# ASSIGNMENT
Using the listing below, determine the count of lines with the word "click" and reply only with it.

# INPUT DATA

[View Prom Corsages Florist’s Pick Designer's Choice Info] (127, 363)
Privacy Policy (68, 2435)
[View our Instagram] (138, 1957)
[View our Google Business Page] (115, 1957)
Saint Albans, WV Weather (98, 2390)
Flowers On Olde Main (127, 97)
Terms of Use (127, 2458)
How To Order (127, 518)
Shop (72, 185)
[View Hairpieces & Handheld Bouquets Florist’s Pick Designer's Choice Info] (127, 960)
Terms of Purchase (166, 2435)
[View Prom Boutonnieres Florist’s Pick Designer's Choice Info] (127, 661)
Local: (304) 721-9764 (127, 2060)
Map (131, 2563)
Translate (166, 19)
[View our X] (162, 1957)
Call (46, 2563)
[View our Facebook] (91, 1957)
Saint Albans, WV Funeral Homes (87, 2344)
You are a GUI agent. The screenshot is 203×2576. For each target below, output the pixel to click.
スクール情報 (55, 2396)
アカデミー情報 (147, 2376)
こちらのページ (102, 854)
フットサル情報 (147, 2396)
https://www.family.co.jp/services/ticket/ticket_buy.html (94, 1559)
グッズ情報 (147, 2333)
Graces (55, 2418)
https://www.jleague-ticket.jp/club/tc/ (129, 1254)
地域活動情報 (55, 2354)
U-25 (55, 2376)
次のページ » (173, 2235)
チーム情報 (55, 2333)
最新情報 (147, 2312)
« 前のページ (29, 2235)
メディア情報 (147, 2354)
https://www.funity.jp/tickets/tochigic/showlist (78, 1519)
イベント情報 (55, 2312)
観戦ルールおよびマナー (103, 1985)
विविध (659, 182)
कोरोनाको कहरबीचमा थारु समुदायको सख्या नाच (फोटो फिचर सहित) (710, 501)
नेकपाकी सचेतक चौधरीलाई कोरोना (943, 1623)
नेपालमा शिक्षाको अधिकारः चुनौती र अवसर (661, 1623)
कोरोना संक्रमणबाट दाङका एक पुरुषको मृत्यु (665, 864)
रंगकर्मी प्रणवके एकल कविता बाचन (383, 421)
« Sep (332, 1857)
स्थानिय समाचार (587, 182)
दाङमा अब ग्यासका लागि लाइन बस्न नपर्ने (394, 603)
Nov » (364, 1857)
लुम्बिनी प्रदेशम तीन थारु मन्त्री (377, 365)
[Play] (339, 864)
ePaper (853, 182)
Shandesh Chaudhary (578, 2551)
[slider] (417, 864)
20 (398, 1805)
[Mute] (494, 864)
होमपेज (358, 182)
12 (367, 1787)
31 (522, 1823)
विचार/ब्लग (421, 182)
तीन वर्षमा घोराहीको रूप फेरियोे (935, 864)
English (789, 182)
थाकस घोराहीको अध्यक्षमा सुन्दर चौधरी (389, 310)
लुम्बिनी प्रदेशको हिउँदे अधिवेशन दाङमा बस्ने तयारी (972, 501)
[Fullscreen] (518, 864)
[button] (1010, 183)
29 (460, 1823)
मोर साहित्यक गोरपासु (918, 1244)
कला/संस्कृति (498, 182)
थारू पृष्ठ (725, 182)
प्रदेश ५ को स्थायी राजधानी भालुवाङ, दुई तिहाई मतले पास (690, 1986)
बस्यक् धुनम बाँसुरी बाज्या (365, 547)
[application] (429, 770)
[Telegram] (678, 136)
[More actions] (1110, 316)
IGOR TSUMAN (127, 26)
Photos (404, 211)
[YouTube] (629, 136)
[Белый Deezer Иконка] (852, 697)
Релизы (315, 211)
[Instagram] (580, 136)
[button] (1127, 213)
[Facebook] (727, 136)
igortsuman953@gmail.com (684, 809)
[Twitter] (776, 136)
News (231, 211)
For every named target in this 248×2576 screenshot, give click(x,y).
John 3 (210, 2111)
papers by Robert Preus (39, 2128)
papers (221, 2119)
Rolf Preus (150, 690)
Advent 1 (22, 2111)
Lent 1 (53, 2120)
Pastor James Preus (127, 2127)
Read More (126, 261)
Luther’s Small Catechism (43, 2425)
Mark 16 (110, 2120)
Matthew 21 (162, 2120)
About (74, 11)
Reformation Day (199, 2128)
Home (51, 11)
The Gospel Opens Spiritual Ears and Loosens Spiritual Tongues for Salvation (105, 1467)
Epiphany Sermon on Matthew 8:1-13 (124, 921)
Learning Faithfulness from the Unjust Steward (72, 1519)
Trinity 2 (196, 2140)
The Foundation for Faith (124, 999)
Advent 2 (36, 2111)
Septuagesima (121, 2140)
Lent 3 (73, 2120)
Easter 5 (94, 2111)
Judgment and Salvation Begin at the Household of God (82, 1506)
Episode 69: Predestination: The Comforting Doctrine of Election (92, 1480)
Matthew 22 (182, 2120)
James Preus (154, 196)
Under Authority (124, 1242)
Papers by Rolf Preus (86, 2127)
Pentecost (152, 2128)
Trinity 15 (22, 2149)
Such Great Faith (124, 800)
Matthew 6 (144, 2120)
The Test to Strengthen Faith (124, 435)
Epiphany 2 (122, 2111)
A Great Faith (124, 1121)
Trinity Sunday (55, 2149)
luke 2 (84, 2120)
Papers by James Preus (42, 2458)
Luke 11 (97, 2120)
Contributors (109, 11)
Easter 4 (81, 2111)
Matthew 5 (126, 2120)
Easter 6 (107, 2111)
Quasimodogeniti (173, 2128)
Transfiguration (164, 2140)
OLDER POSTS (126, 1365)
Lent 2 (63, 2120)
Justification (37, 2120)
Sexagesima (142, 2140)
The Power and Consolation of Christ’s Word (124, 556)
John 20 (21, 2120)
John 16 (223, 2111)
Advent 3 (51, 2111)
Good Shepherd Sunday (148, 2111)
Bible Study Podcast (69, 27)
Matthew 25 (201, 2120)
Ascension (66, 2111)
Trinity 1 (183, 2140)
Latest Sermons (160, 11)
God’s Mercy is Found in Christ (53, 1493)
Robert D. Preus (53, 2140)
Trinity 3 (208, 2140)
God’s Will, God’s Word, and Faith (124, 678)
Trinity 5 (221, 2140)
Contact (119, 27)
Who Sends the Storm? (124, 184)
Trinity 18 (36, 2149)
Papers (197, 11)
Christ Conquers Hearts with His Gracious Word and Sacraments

# WRITTEN ANSWER
2